> **ASSIGNMENT**: Make an exact copy of all the entries below, with the pictures left out.

Start of Block

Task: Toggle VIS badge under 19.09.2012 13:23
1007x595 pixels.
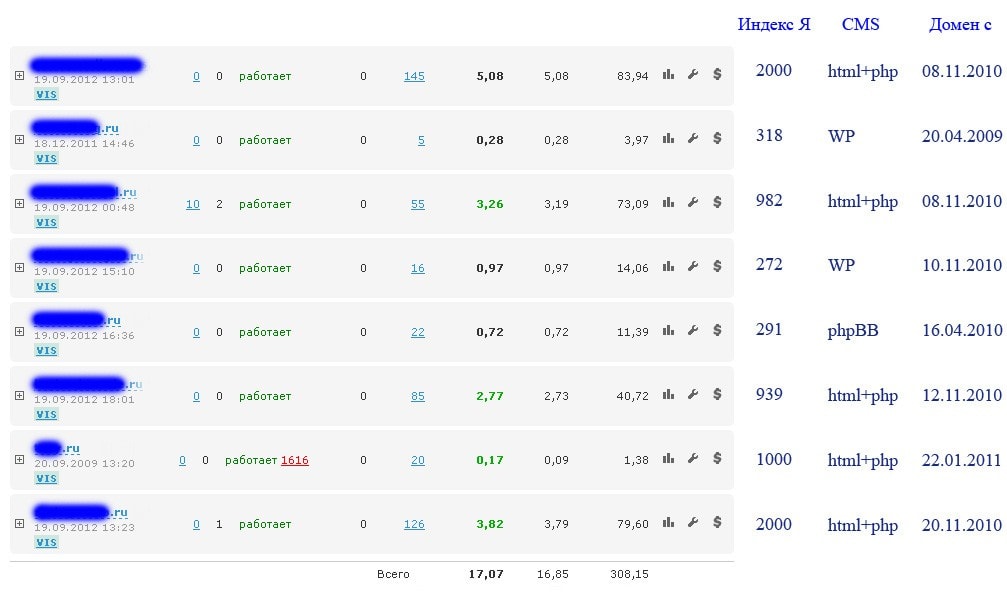Action: 46,542
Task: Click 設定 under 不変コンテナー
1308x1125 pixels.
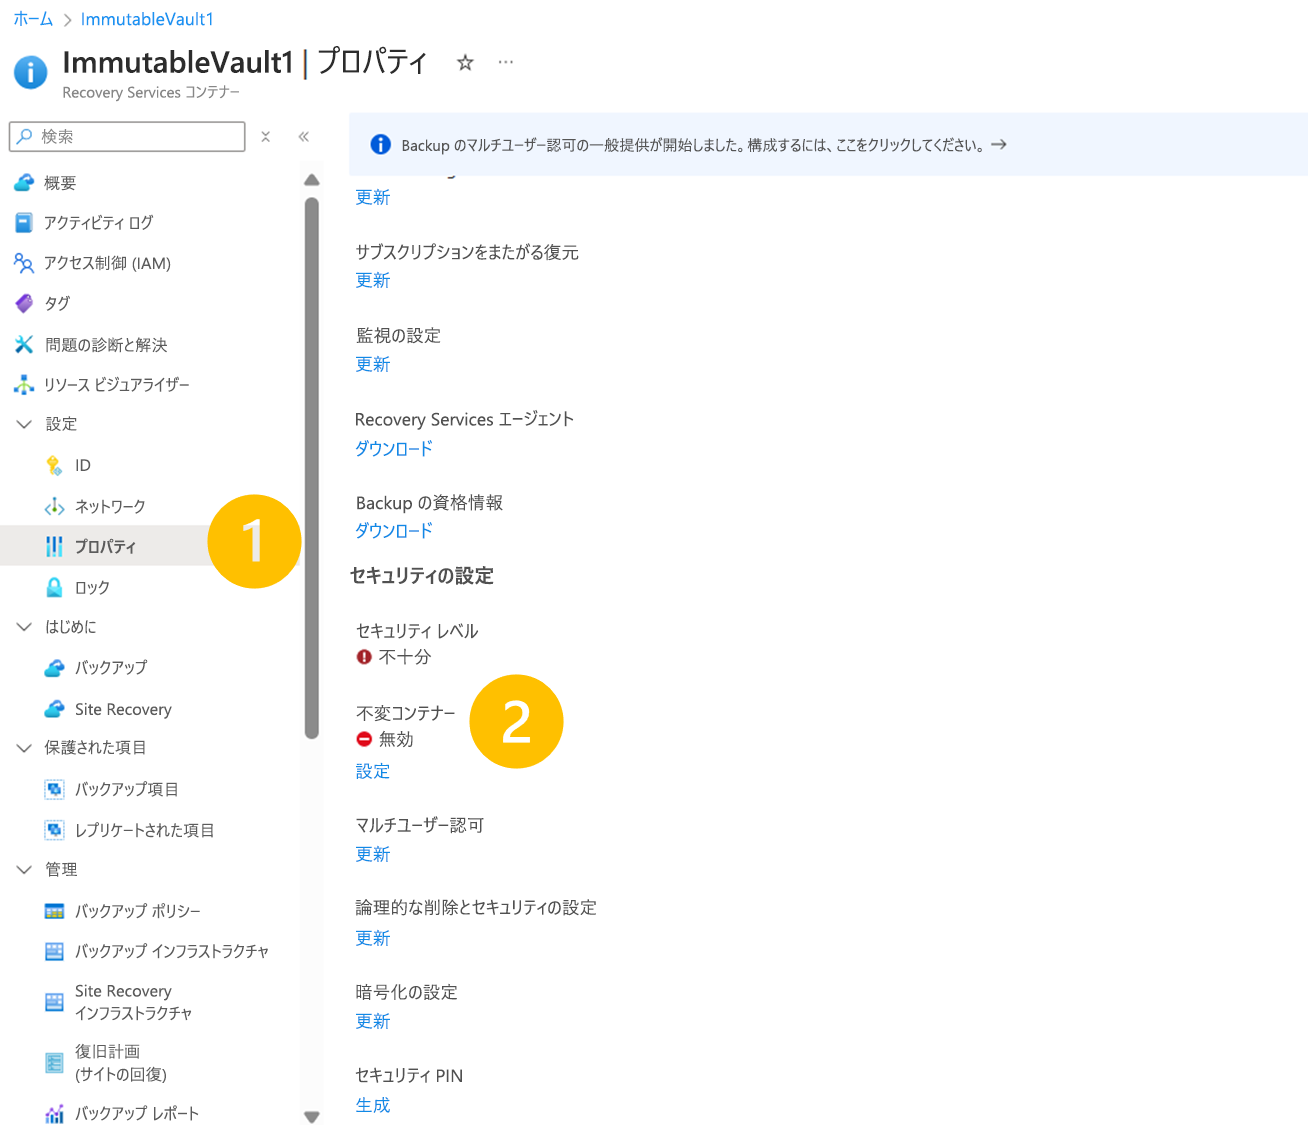Action: click(x=372, y=770)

End of Block

> **FINAL ANSWER**:
Task: Toggle VIS badge under 19.09.2012 13:23
1007x595 pixels.
Action: 46,542
Task: Click 設定 under 不変コンテナー
1308x1125 pixels.
Action: click(x=372, y=770)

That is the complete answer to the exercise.